--- EXERCISE AIM ---
All records, exactly as written, minus the pictures: copy them out.

--- WORKING DATA ---
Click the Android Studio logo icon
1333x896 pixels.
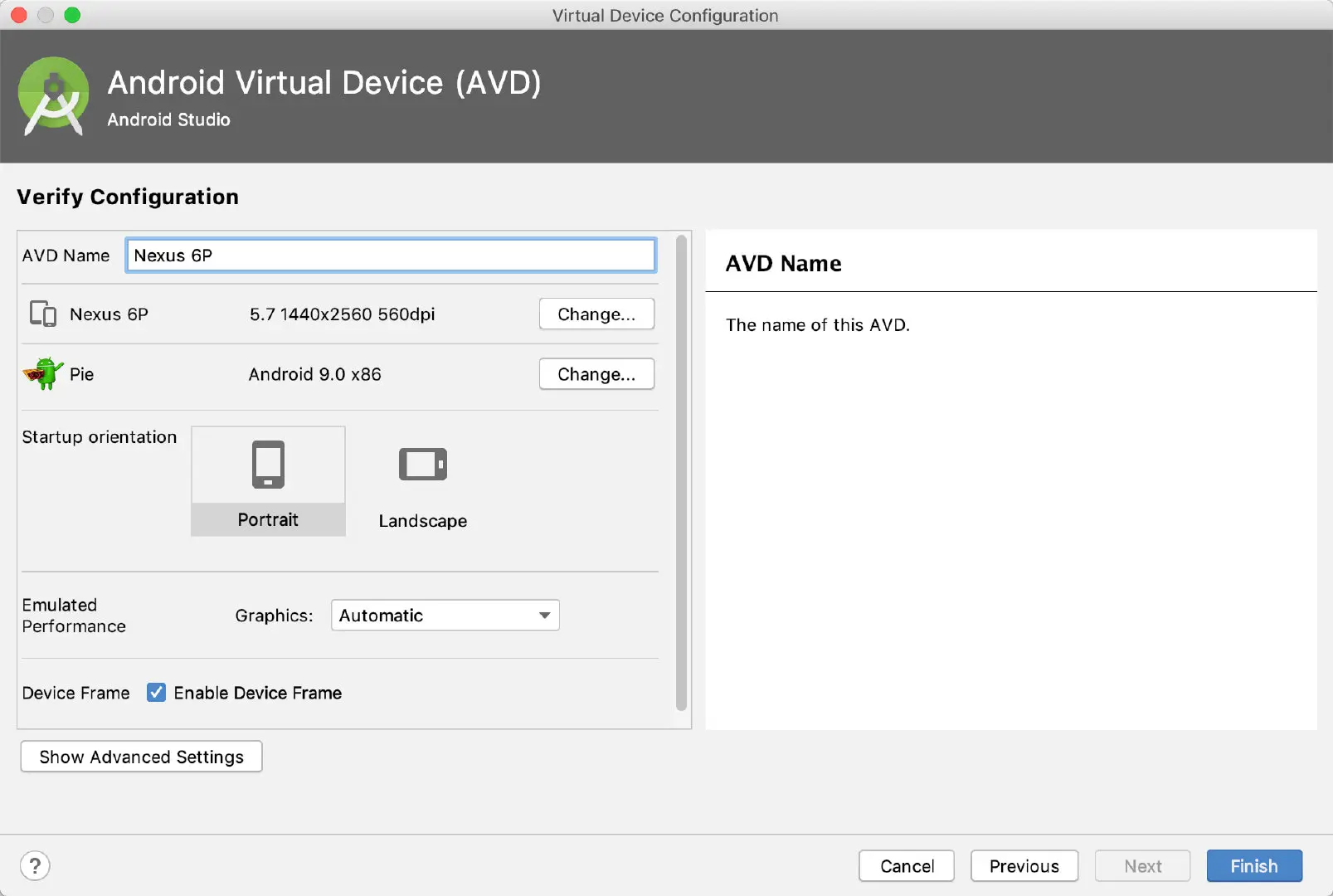tap(53, 96)
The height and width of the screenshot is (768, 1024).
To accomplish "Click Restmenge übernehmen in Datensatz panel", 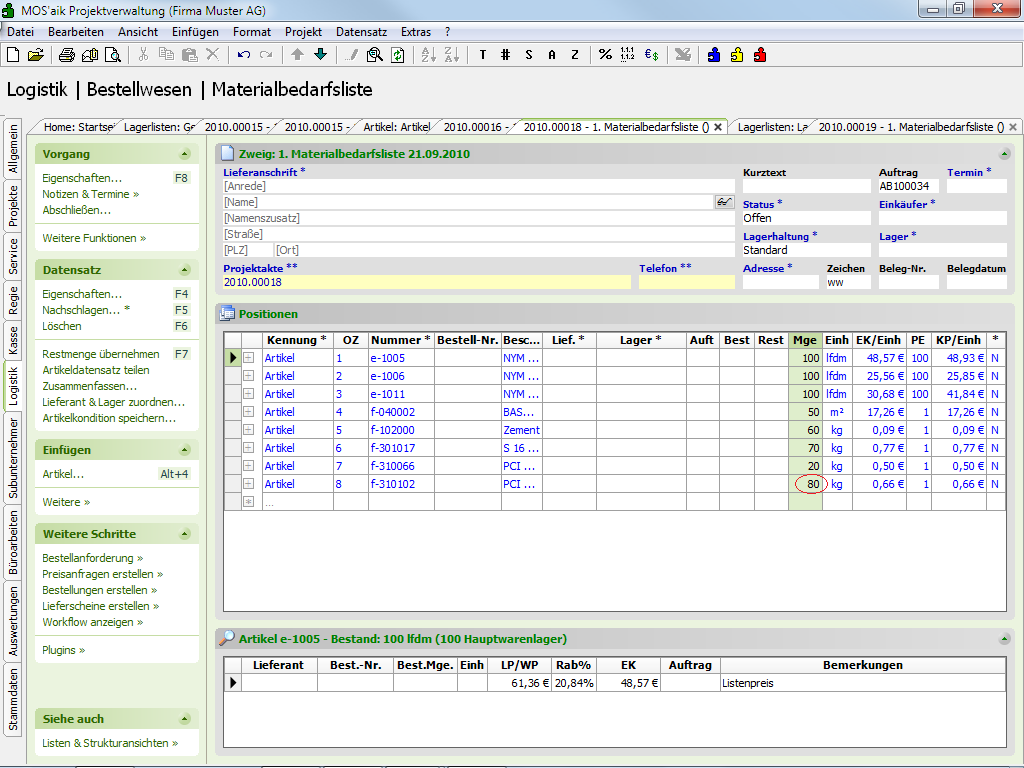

--- YOUR RESPONSE ---
Click the Android Studio logo icon
1333x896 pixels.
tap(53, 96)
The height and width of the screenshot is (768, 1024).
To accomplish "Click Restmenge übernehmen in Datensatz panel", 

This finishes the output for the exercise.